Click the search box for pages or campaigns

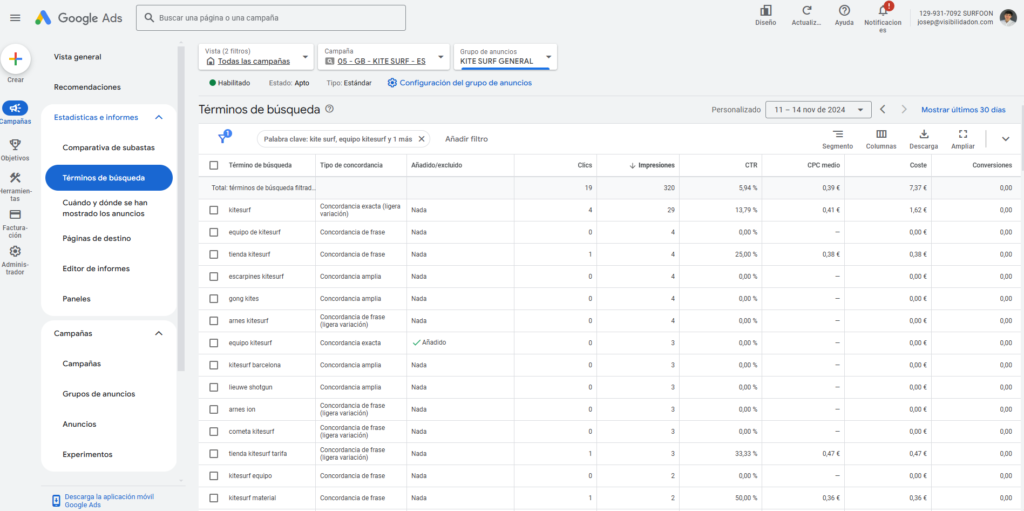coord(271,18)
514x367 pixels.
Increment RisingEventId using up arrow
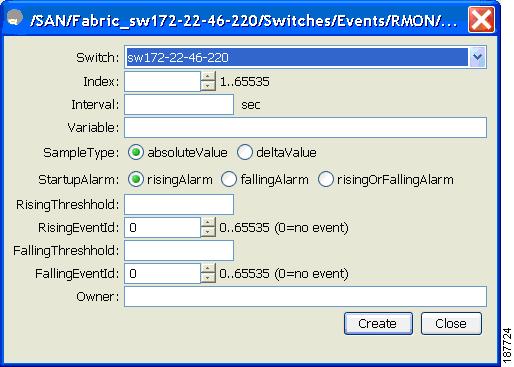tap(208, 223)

*****

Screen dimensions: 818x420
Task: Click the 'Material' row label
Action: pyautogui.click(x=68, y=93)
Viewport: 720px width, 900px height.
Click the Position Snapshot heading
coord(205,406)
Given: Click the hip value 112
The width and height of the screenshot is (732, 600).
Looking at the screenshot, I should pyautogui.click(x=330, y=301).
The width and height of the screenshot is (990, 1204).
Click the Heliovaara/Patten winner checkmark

*****

# What the exercise asks
For this exercise, please output exactly the lines above starting at the line with "Click the Position Snapshot heading" and ending at the line with "Click the Heliovaara/Patten winner checkmark", ends included.

# Output for this task
Click the Position Snapshot heading
coord(205,406)
Given: Click the hip value 112
The width and height of the screenshot is (732, 600).
Looking at the screenshot, I should pyautogui.click(x=330, y=301).
The width and height of the screenshot is (990, 1204).
Click the Heliovaara/Patten winner checkmark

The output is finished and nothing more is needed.